Stop saying the cloud is just someone else's computer, because it's not - djsumdog
https://www.zdnet.com/article/stop-saying-the-cloud-is-just-someone-elses-computer-because-its-not/
======
rs23296008n1
But the cloud _IS someone else 's computer_. _I_ don't own it. So if _I_ put
my data in the public cloud then _by definition_ it is _on someone else 's
computer_.

You can extol and iterate the virtues as much as you want. You can provide
guarantees and demonstrate all sorts of benefits. In the end, the general
cloud computing environment is still not yours: _it is someone else 's
computer_. _Even if you are renting it_.

Which is fine.

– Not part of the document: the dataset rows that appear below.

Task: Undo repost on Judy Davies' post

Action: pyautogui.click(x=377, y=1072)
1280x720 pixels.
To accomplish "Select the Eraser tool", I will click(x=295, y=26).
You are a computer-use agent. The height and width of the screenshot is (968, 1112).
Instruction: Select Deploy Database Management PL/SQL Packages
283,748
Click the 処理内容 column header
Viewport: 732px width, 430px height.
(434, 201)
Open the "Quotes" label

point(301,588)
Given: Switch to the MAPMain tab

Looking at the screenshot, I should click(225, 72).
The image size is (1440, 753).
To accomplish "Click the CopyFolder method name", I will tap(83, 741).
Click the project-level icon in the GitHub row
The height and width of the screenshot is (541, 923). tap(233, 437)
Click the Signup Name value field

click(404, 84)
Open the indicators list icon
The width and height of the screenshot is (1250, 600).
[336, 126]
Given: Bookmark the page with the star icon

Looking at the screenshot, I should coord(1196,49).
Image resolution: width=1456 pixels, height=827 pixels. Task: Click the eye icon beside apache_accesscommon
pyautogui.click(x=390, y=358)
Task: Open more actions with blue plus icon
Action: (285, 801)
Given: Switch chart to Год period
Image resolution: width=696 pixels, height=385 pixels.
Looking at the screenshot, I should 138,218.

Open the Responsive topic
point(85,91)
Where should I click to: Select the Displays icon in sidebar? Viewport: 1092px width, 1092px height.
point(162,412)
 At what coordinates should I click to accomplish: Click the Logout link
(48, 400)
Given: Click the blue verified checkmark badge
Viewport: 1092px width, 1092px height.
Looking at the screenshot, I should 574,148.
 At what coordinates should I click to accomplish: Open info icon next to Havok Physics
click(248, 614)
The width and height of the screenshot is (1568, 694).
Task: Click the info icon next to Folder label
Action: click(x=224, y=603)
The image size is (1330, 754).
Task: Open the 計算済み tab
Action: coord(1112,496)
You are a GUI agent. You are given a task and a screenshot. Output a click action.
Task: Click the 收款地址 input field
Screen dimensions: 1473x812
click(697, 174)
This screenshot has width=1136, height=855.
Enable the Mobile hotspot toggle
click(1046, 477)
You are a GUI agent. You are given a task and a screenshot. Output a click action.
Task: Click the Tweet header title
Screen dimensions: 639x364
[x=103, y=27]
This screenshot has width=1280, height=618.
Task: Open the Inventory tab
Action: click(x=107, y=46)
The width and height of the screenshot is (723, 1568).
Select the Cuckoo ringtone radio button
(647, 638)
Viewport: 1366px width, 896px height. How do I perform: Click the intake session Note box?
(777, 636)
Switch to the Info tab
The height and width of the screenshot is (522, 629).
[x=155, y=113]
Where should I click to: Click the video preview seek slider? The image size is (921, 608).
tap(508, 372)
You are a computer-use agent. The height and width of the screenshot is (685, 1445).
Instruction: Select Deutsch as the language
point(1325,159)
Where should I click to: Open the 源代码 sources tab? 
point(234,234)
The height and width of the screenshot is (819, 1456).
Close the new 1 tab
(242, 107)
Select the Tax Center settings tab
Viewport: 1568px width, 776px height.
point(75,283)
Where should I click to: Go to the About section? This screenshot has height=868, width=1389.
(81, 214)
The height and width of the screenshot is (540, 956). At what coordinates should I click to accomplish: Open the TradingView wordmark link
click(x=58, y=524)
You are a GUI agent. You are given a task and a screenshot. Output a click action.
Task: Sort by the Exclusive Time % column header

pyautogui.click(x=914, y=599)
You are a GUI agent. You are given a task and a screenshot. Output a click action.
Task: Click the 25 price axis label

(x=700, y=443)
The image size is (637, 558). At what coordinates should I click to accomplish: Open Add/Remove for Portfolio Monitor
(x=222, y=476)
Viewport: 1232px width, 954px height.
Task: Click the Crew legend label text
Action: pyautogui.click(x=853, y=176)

Sometimes that is good. Sometimes not so good. Sometimes you
want the flexibility of spinning up a few hundred or thousand hours of server
time on machines you don't have to own. Other times you want a private cloud.

I've worked several projects where a private on-site cloud was significantly
cheaper to operate than a public cloud. The in/out costs smashed the cloud
savings. Flip side, a project needed to be able to rapidly spin up machines
_as needed_ from a template, public cloud was the only way.

------
AshwinDurairaj
I think the phrase 'the cloud is not your computer' is actually useful, since
literally it is true and forces people to consider that they should be careful
with data management since all that data stored on the cloud is being managed
by a third party.

------
user66927
> The simplest definition of cloud is a data centre that's full of identical
> hardware that no-one ever touches except to unpack it on day one and throw
> it away when it fails;

The hardware, yes.

> in between, every deployment, update, investigation, and management process
> is automated.

Well, that's simple not true. Maybe most if it is automated but not every.

And the thing that the author doesn't understand is that I don't own the
hardware, I don't ownbthe software and I don't own the data that's in the
server, even if the data is about me.

It is almost like renting an apartment but every furniture I buy and put in it
becames property of the apartment owner and I only have some pseudo-rights
about them.

------
smcphile
The cloud may not be _just_ someone’s else’s computer, but someone else’s
computer (and other material) is certainly involved. When my career began, the
word we used was “outsourcing”.

There are advantages and disadvantages to outsourcing, or to using the cloud,
and a cost benefits analysis needs to be done on a case by case basis. I don’t
believe that’s changed much over the last thirty or so years, although the
details regarding the exact pros and cons has certainly changed.